**Input data:**
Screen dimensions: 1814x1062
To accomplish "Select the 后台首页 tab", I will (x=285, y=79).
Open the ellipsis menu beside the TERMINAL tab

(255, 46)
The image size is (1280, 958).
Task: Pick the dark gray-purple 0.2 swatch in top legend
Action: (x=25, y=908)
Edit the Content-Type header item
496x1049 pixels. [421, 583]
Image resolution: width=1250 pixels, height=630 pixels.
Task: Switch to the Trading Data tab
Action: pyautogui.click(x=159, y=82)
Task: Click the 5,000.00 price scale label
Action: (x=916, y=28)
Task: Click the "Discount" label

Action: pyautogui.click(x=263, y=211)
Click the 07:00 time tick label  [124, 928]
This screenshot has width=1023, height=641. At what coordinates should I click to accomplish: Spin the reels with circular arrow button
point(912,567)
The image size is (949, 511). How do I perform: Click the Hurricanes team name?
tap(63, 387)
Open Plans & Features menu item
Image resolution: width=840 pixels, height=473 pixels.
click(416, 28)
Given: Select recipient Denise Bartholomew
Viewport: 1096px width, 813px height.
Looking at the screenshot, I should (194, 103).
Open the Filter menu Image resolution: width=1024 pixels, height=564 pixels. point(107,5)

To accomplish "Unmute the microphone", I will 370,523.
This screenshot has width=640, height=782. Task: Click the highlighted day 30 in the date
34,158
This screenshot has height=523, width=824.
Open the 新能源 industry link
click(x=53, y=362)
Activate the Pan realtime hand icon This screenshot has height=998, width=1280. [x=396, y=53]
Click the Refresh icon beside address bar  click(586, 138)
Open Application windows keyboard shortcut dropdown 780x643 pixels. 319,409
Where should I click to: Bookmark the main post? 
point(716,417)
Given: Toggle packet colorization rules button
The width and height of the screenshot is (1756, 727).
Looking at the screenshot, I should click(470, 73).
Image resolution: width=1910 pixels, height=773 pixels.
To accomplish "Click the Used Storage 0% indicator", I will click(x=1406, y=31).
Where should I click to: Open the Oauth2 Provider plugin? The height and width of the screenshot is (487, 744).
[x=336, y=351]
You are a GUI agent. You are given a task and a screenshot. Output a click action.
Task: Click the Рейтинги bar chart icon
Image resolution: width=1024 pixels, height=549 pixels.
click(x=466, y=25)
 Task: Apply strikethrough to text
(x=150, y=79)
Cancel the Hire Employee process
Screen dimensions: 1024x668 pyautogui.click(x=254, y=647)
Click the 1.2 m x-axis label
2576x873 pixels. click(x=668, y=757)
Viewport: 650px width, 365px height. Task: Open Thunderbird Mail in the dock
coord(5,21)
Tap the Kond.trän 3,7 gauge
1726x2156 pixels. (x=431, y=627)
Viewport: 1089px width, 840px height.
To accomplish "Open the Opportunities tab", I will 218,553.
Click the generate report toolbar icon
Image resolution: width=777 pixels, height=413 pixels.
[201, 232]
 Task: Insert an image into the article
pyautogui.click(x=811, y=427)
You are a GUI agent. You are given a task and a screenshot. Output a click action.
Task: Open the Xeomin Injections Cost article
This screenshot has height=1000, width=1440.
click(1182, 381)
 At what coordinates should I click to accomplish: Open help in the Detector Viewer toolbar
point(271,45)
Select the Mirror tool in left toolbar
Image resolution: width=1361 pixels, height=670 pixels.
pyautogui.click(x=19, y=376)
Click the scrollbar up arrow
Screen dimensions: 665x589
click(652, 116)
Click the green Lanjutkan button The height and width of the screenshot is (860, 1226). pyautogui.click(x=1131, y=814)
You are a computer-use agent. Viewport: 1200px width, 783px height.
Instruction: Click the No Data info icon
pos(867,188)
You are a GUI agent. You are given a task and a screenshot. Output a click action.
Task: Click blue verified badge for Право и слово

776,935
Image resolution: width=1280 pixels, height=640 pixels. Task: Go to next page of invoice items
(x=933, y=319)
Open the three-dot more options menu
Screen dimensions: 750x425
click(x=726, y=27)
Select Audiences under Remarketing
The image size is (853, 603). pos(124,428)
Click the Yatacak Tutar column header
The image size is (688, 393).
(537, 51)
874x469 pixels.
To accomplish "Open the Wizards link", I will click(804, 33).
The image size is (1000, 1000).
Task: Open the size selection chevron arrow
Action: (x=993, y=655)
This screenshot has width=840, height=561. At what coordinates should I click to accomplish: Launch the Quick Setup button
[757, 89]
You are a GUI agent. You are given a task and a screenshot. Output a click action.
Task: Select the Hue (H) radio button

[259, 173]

**Exercise details:** All the data above is to be given again, exactly.

**Response below:**
Screen dimensions: 1814x1062
To accomplish "Select the 后台首页 tab", I will (x=285, y=79).
Open the ellipsis menu beside the TERMINAL tab

(255, 46)
The image size is (1280, 958).
Task: Pick the dark gray-purple 0.2 swatch in top legend
Action: (x=25, y=908)
Edit the Content-Type header item
496x1049 pixels. [421, 583]
Image resolution: width=1250 pixels, height=630 pixels.
Task: Switch to the Trading Data tab
Action: pyautogui.click(x=159, y=82)
Task: Click the 5,000.00 price scale label
Action: (x=916, y=28)
Task: Click the "Discount" label

Action: pyautogui.click(x=263, y=211)
Click the 07:00 time tick label  [124, 928]
This screenshot has width=1023, height=641. At what coordinates should I click to accomplish: Spin the reels with circular arrow button
point(912,567)
The image size is (949, 511). How do I perform: Click the Hurricanes team name?
tap(63, 387)
Open Plans & Features menu item
Image resolution: width=840 pixels, height=473 pixels.
click(416, 28)
Given: Select recipient Denise Bartholomew
Viewport: 1096px width, 813px height.
Looking at the screenshot, I should (194, 103).
Open the Filter menu Image resolution: width=1024 pixels, height=564 pixels. point(107,5)

To accomplish "Unmute the microphone", I will 370,523.
This screenshot has width=640, height=782. Task: Click the highlighted day 30 in the date
34,158
This screenshot has height=523, width=824.
Open the 新能源 industry link
click(x=53, y=362)
Activate the Pan realtime hand icon This screenshot has height=998, width=1280. [x=396, y=53]
Click the Refresh icon beside address bar  click(586, 138)
Open Application windows keyboard shortcut dropdown 780x643 pixels. 319,409
Where should I click to: Bookmark the main post? 
point(716,417)
Given: Toggle packet colorization rules button
The width and height of the screenshot is (1756, 727).
Looking at the screenshot, I should click(470, 73).
Image resolution: width=1910 pixels, height=773 pixels.
To accomplish "Click the Used Storage 0% indicator", I will click(x=1406, y=31).
Where should I click to: Open the Oauth2 Provider plugin? The height and width of the screenshot is (487, 744).
[x=336, y=351]
You are a GUI agent. You are given a task and a screenshot. Output a click action.
Task: Click the Рейтинги bar chart icon
Image resolution: width=1024 pixels, height=549 pixels.
click(x=466, y=25)
 Task: Apply strikethrough to text
(x=150, y=79)
Cancel the Hire Employee process
Screen dimensions: 1024x668 pyautogui.click(x=254, y=647)
Click the 1.2 m x-axis label
2576x873 pixels. click(x=668, y=757)
Viewport: 650px width, 365px height. Task: Open Thunderbird Mail in the dock
coord(5,21)
Tap the Kond.trän 3,7 gauge
1726x2156 pixels. (x=431, y=627)
Viewport: 1089px width, 840px height.
To accomplish "Open the Opportunities tab", I will 218,553.
Click the generate report toolbar icon
Image resolution: width=777 pixels, height=413 pixels.
[201, 232]
 Task: Insert an image into the article
pyautogui.click(x=811, y=427)
You are a GUI agent. You are given a task and a screenshot. Output a click action.
Task: Open the Xeomin Injections Cost article
This screenshot has height=1000, width=1440.
click(1182, 381)
 At what coordinates should I click to accomplish: Open help in the Detector Viewer toolbar
point(271,45)
Select the Mirror tool in left toolbar
Image resolution: width=1361 pixels, height=670 pixels.
pyautogui.click(x=19, y=376)
Click the scrollbar up arrow
Screen dimensions: 665x589
click(652, 116)
Click the green Lanjutkan button The height and width of the screenshot is (860, 1226). pyautogui.click(x=1131, y=814)
You are a computer-use agent. Viewport: 1200px width, 783px height.
Instruction: Click the No Data info icon
pos(867,188)
You are a GUI agent. You are given a task and a screenshot. Output a click action.
Task: Click blue verified badge for Право и слово

776,935
Image resolution: width=1280 pixels, height=640 pixels. Task: Go to next page of invoice items
(x=933, y=319)
Open the three-dot more options menu
Screen dimensions: 750x425
click(x=726, y=27)
Select Audiences under Remarketing
The image size is (853, 603). pos(124,428)
Click the Yatacak Tutar column header
The image size is (688, 393).
(537, 51)
874x469 pixels.
To accomplish "Open the Wizards link", I will click(804, 33).
The image size is (1000, 1000).
Task: Open the size selection chevron arrow
Action: (x=993, y=655)
This screenshot has width=840, height=561. At what coordinates should I click to accomplish: Launch the Quick Setup button
[757, 89]
You are a GUI agent. You are given a task and a screenshot. Output a click action.
Task: Select the Hue (H) radio button

[259, 173]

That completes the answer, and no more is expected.